God is with me in my pain.
Learning Not to Keep My Suicidal Ideation and Lament from God
I still remember the text I got one mild spring day two years ago. A friend reached out to say, “Hey, I’ve been prepping a Bible study lesson focusing on Psalm 88. I think you should read it.” I pulled out my journaling Bible, and opened to Psalms. This wasn’t a Psalm I remembered reading before. It took up most of the page.
“My life draws near to death.”
“I am set apart with the dead . . . whom you remember no more, who are cut off from your care.”
“You have taken from me my closest friends.”
National Suicide Hotline
Tears poured from my eyes as I read its eighteen verses. Someone had put words to my emotions. An author in the Bible verbalized the thoughts that I could barely acknowledge to myself.
“My eyes are dim with grief.”
“Is your love declared in the grave, your faithfulness in Destruction?”
“From my youth I have suffered and been close to death; I have borne your terrors and am in despair.”
“Darkness is my closest friend.”
The darkness was written down, passed on through hundreds of generations, and now was speaking as if written about me.
My Chronic Struggle
For as long as I can remember, I have always struggled with chronic mental illness. There’s a chemical imbalance in my brain and I will most likely live with anxiety and depression as companions for the rest of my life. If being an optimist is wearing rose-colored glasses, then living with depression is like having gray tinted contacts superglued to your eyes.
Up until age twelve, I distanced myself from God anytime I didn’t feel together enough to approach him. From thirteen to seventeen I began to be a little more open with God, but only when it felt like the pain inside would break me. But during those years, I dreaded going to bed because being alone with my thoughts in a dark room triggered panic attacks. For hours I would sit in bed attempting to calm myself enough to get a little sleep. But panic attacks make you feel like you’re dying slowly and that you’re powerless to do anything about it. It’s like drowning on dry land.
The terror I felt left me wondering where God could possibly be. I filled journals with the pain of my situation as my body ached from anxiety and exhaustion. The entries were prayers I threw to God, hoping he would hear me. Yet I was still too scared to talk to the people around me. Growing up in the church taught me that you always and only bring your best face with you when interacting with Christians.
The longer that I dealt with my mental illnesses and suicidal ideation alone, the weightier they became.
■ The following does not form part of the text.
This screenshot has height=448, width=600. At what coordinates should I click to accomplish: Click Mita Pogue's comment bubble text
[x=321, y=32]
My secrets were dark and eating me alive. As time went on I felt more isolated. I felt I was the only person to have these struggles.
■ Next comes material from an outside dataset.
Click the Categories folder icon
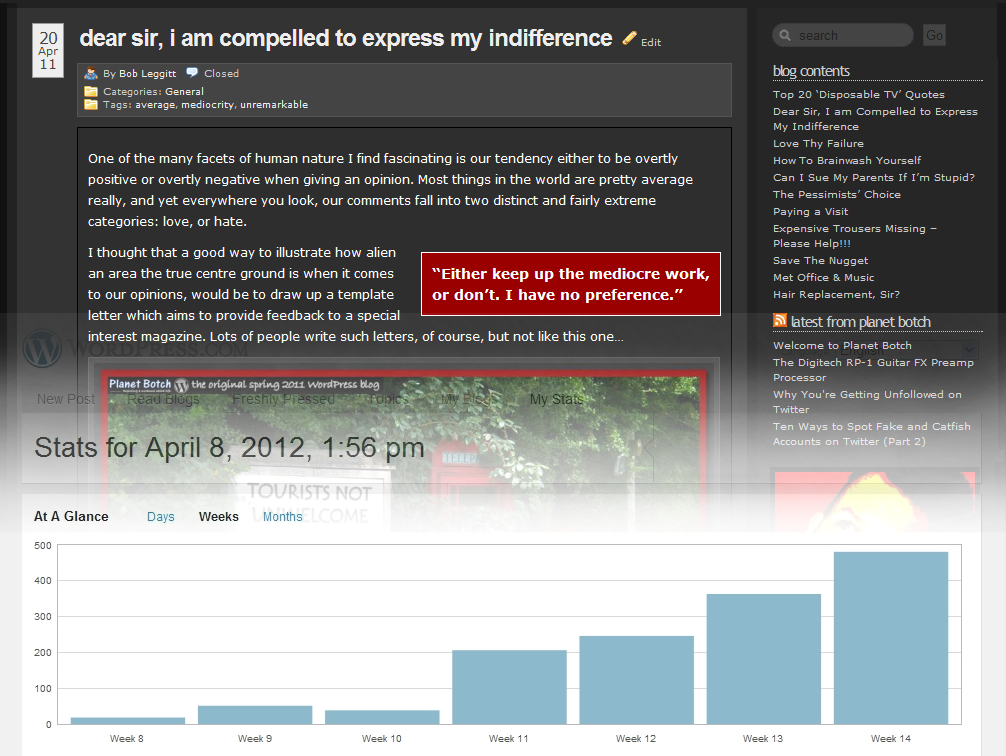The width and height of the screenshot is (1006, 756). (x=91, y=91)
You get worse before you get better.
In January of 2014, I went to counseling for the first time and began unpacking the seventeen years of struggles that I had repressed. I started seeing a psychiatrist in 2015 to add medication to my arsenal of tools. For two years I went to weekly counseling sessions. With my therapist, I processed through the past, talked about what to do in the present, and made a safety plan with concrete steps that I could take when I had suicidal thoughts.
Yet it felt like my life just kept getting worse. The thought that nagged me was, “Why on earth am I putting in all of this work if nothing is getting better?” Every time it seemed like I had hit rock bottom, I tumbled down another cliff and realized rock bottom was even deeper. Life kept rolling downhill.
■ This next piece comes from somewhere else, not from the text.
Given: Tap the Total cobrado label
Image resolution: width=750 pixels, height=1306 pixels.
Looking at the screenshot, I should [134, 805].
So, on February 2, 2016, I found myself thinking, after forty-five minutes of laying in the dark, listening to the breathing of my roommate slow as she fell asleep. “I don’t have a plan to kill myself, but I would be okay with dying.” My body ached from the tension it held. And death appealed as a welcome escape from the sleepless nights and weary days.
I followed my safety plan and called the campus number for emergencies. That night after talking to the on-call Resident Director for an hour and then my psychologist for another hour, I voluntarily checked myself into a psychiatric inpatient unit. I was so ashamed of what I saw as my failure to be “Christian enough.” If I had only trusted God more, tapped into the Christian joy, or prayed harder, I would not be here.
A Frightful Return
How could I return to my private Christian college campus and have conversations with mentors and peers about how I had to stay in a locked facility for my own safety? How would my parents react, knowing that they were an eight-hour drive away from their struggling daughter? It was a fight to look at my own darkness without shame.
On April 13, 2016, the day my friend sent me Psalm 88. I sat with that passage for hours, weeping from relief. Someone knew how I felt and had expressed those thoughts to God. The author trusted God with his darkest secrets. I had no idea what to do with this new knowledge but it brought me comfort.
And so I filled the margins of my Bible with pieces of the verses that I related to the most. There are still wrinkled spots on the tissue-thin paper where my tears hit the page.
Finally, I was seeing that people in the Bible struggled with mental illnesses, that even these men and women experienced trauma and felt deep pain. The difference between me and them was that they were honest with God about it. And as I began to search deeper within Scripture, I saw more and more people who could relate to my suffering. My honesty began when I found a God who is not dismissive of my pain.